思いがけないお客様が、宿の戸口に立った。
「お嬢さん、心配いたしましたよ」
旅装とは思えないほどきちんとしている紳士は、おじ様ロバートだった。
「おじ様!?」
一声叫んで、次が出てこない。なぜここに、と言うより、どうしてここが。予定していた道からは、壊れた橋のせいで外れてしまっている。リリーにしてみれば「よくぞ見つけてくれました」という気分だ。
「ご無事で良かった」
全身から安堵が伝わるのに、顔色は逆に悪くなったように見える。
「エリックがお嬢さんに懸想して、連れて逃げたかと――」
「ええっ!?」
女の子とは思えない大きな声が出た。さすがにそれはない。息子を信じないにもほどがある。
リリーの大声を聞きつけたらしいおかみさんが、奥から出てきた。
「中まで聞こえたよ。あんた、どっか品があると思ってたけど、お嬢さんだったんだねぇ。エリックもここにいるよ、ほら」
後ろからひょっこりと、エリックが顔を覗かせる。
「まずい」とリリーが思った瞬間、おじ様ロバートは、今までに見たことがないくらい険しい表情に変わった。
まだ何の説明もしていない。
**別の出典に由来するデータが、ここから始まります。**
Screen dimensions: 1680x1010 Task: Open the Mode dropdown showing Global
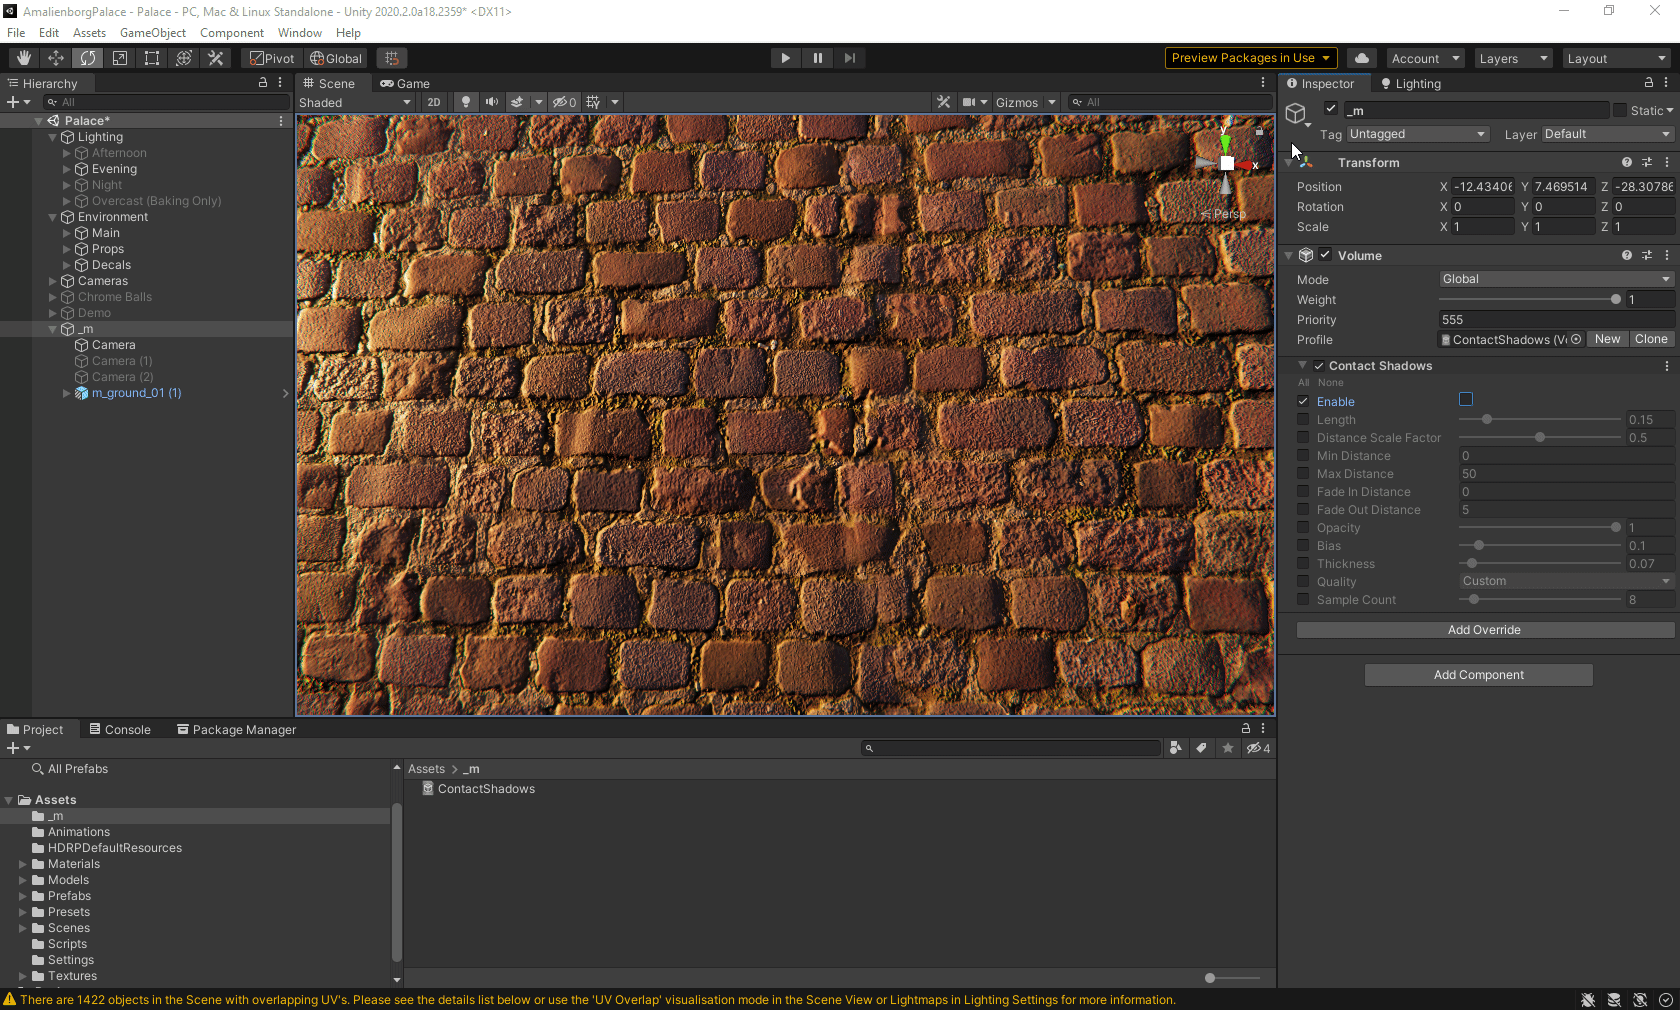coord(1555,279)
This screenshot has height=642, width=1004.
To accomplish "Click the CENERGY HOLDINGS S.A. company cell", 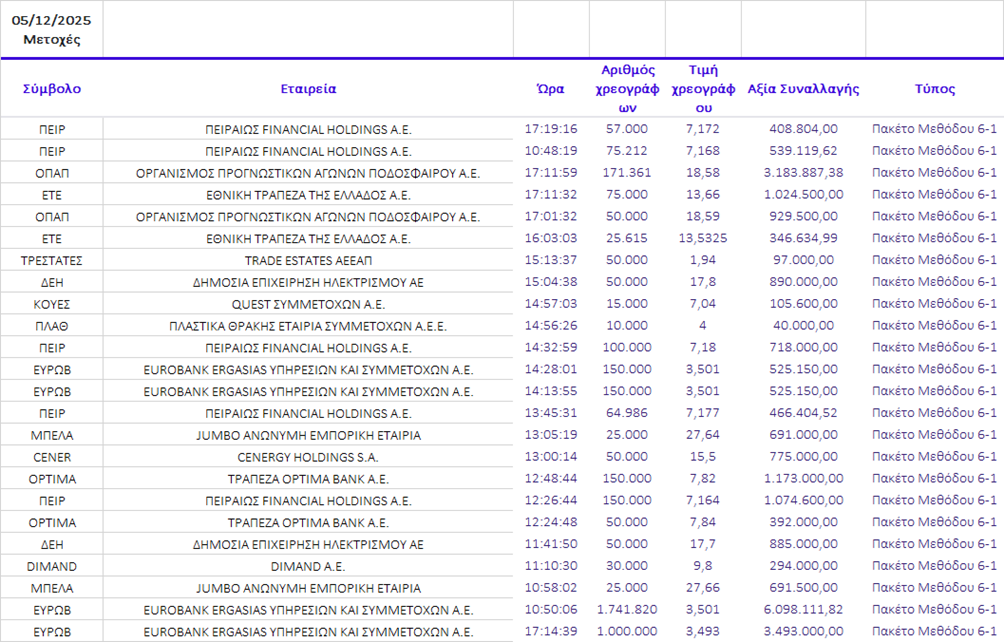I will click(x=308, y=457).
焦ったリリーが「ちがうの」と口走る。
「……とうさん?」
おずおずと問いながらエリックが小首を傾げると、ロバートの顔に朱が差した。
「この愚息が!お前は何をしている。主家にこれほどの御迷惑をおかけしておきながら、その腑抜けた面は何ごとだ!」
怒気をこれ以上ないほどに含んだ地を這うような低音の叱責に、叱られていないリリーでさえ首を縮めた。
当人であるエリックは、と見ると、激しい瞬きを繰り返している。異様に呼吸が早く額に汗が浮く。
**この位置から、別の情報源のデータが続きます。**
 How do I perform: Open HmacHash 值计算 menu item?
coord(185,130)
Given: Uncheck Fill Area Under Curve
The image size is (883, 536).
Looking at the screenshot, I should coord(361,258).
倒れるかもしれないとリリーが手を伸ばした時、頭をかかえるようにして、エリックがうずくまった。
「頭いたいの? 大丈夫?」
隣りにしゃがんで、顔をのぞく。ロバートは黙って見下ろすのみ。本気で腹を立てているのだ。
「お願い、おじ様。叱らないで。エリックが悪いんじゃないの」
悪いのはキノコだ。
エリックの背中をさすりながら、いきさつを説明する。リリーの言葉の足りないところは、おかみさんが補ってくれて、ようやく伝わるくらいになった。
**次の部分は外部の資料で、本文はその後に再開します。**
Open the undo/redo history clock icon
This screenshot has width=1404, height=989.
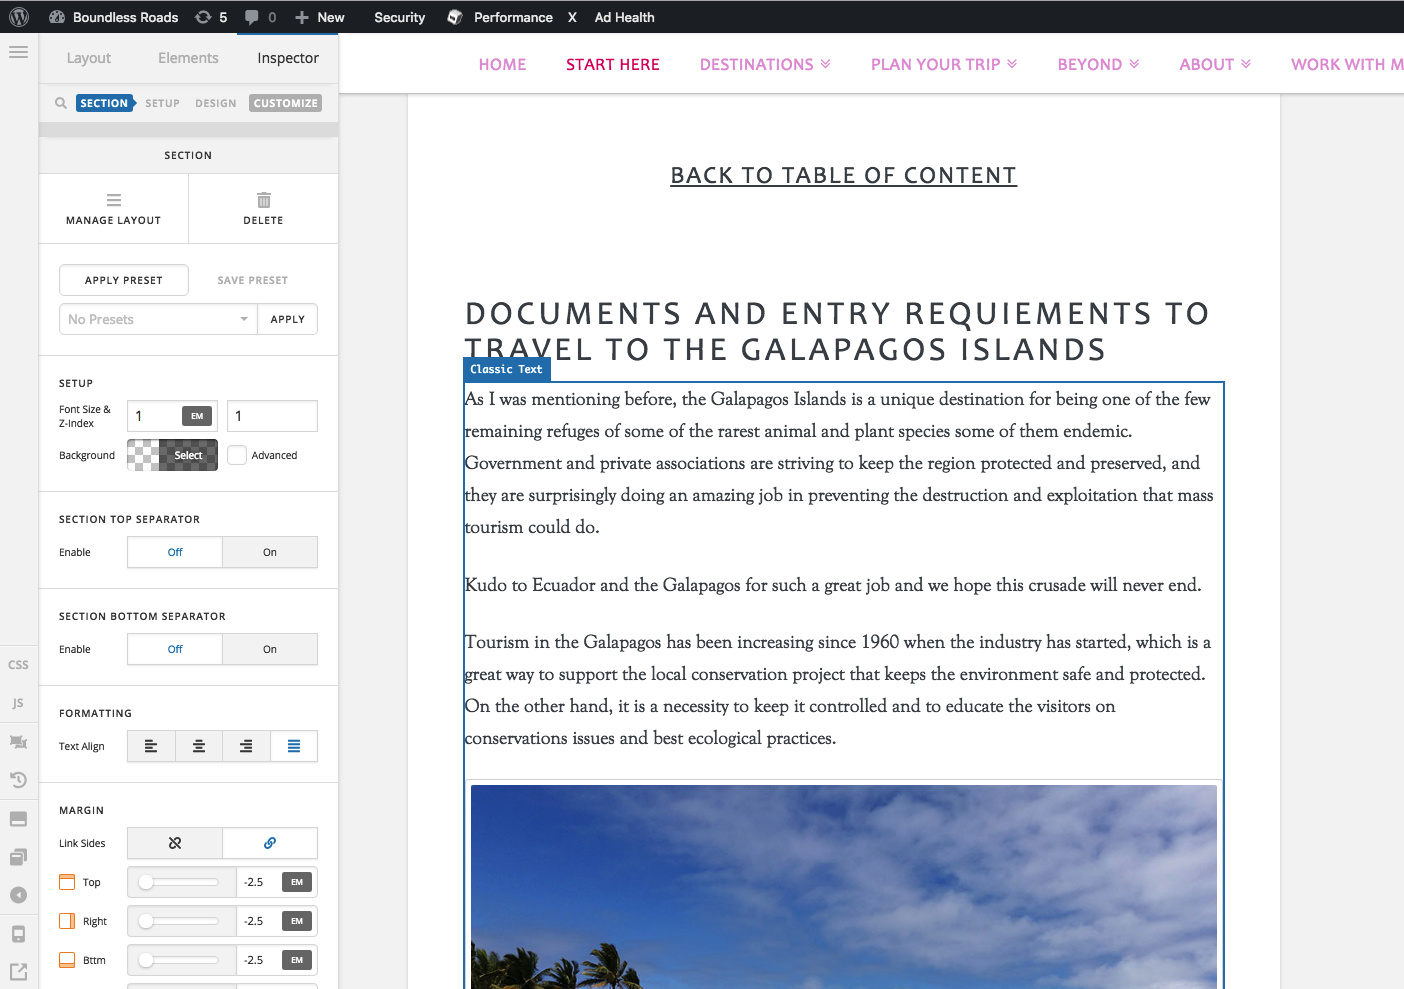point(18,780)
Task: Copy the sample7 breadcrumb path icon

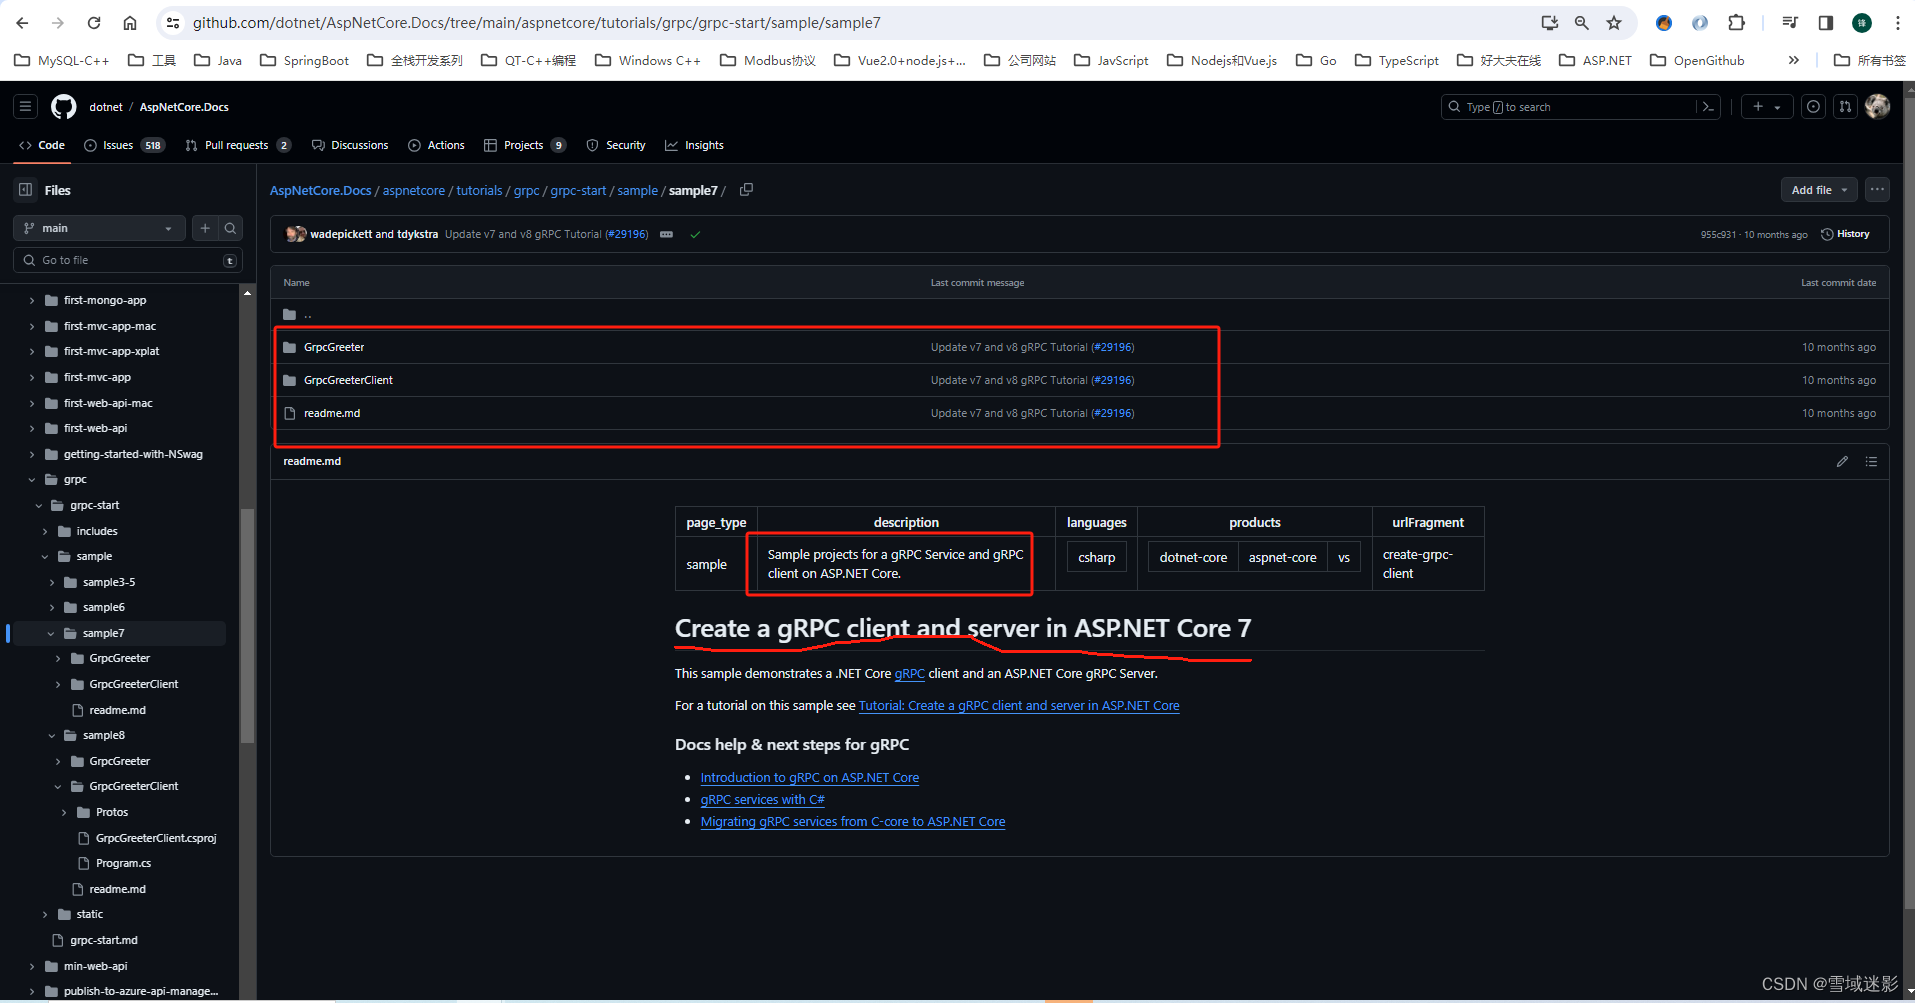Action: coord(746,189)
おじ様がいつもの落ち着きを取り戻したように見えるのは、おかみさんの手前そのように振る舞っているだけで、本当はまだ心底怒っているとリリーにはわかる。
「もう大丈夫」
さすらなくていいと、エリックがリリーを止めた。汗まみれでもどこかすっきりとした顔つきだ。
「父さん、先に顔を洗ってきていい?」
返答はない。顎がすっと動くのは「さっさと行け」。
「ちょっと失礼して」と軽く断りを入れるエリックは、ここに来てからの五歳のエリックではないと、おかみさんにも伝わったらしい。
「あんたも、育ちが良いとは思ったけど。立派な青年じゃないか」と言いながら、立ち上がったエリックの肩を叩く。
水場に向かうエリックの足取りは、とても確かなもので、リリーはほっと息を吐いた。